J.D. Edwards will begin reselling data transformation software from Informatica as part of its business intelligence offerings for the WorldSoftware and OneWorld ERP suites, the two companies announced last week. Informatica's technology is able to extract data from just about any type of data store, integrate it with other data sources, and then load it into a data warehouse for analysis. Last July, Informatica broke into the legacy IBM space with the unveiling of PowerConnect for AS/400 and PowerConnect for Mainframe. J.D. Edwards said it expects to begin shipping its Informatica-powered Business Intelligence product by the third quarter of 2002.

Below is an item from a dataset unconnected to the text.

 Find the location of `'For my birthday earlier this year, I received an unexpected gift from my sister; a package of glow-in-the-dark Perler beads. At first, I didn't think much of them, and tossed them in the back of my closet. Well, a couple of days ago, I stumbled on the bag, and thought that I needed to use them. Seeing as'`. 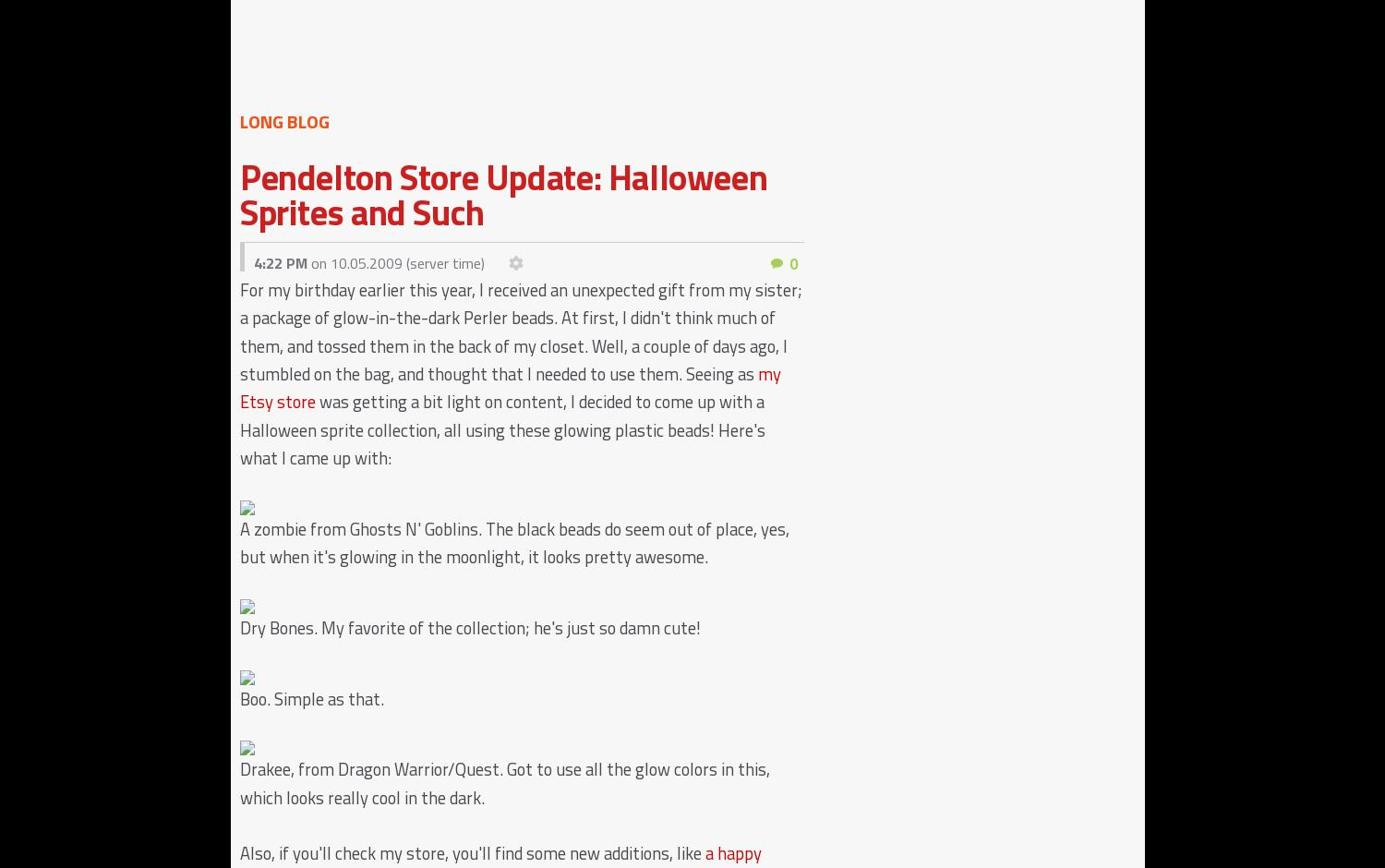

ROI last week reported revenues of $1.8 million for the third quarter of the 2002 fiscal year, which ended March 31, 2002, an increase of more than 60 percent from the same fiscal quarter last year. ROI has expanded its market position significantly with purchases of software companies in the last year. The company is still digesting its acquisitions, which is shown through a one-time hit of more than $600,000 last quarter for goodwill related to the acquisitions. ROI also reported that it brought in more than $6.4 million in revenues for the nine months ended March 31, 2002, a substantial increase over the $2.4 million brought in for the same period last year.
Ron Vangell last week was appointed as the chief executive officer of Gauss Interprise, the German-American provider of enterprise content management software for OS/400 and other platforms. Vangell had been the CEO of Irvine, California, based Magellan Software before Gauss bought it in the spring of 2000, and he most recently had been the chief operating officer of Gauss' operations in North and South America, working out of its co-headquarters in Irvine; the other co-headquarters is in Hamburg, Germany. Vangell, like other CEOs at IT companies, faces challenges. Gauss reported that revenues in fiscal 2001 declined six percent, to 32.8 million Euros, in a worldwide economy that has been kind to few technology companies. As part of its break-even imitative that started last year, the company sold off its U.S. consulting subsidiary, closed operations in France, Spain, and Sweden, and laid off about 50 percent of its worldwide workforce, or 250 employees, to cut costs and make ends meet. Vangell takes over the CEO position from Heino Büchner, who resigned last year but remains on the advisory board for Gauss Interprise Group, a Gauss Interprise subsidiary, to help guide the company during its transition. In his capacity as CEO, Vangell will concentrate on worldwide marketing and sales, Gauss said. At the same time, the company announced that Olaf Siemens, formerly the chief operating officer for Gauss' operations in Europe, the Middle East, and Africa, will go back to research and development as the chief technology officer.
Jack Henry & Associates announced last week that its president, Terry Thompson, will retire at the end of this year. Since Thompson joined the company as its chief financial officer in 1990, the annual revenue for Jack Henry, which provides midrange banking software for the OS/400, Unix, and Windows platforms, has grown from $15 million to $365 million. Jack Prim, currently the software company's chief operating officer, will take over as president in January 2003, and Tony Wormington will be promoted to chief operating officer from his current position as general manager of technology services.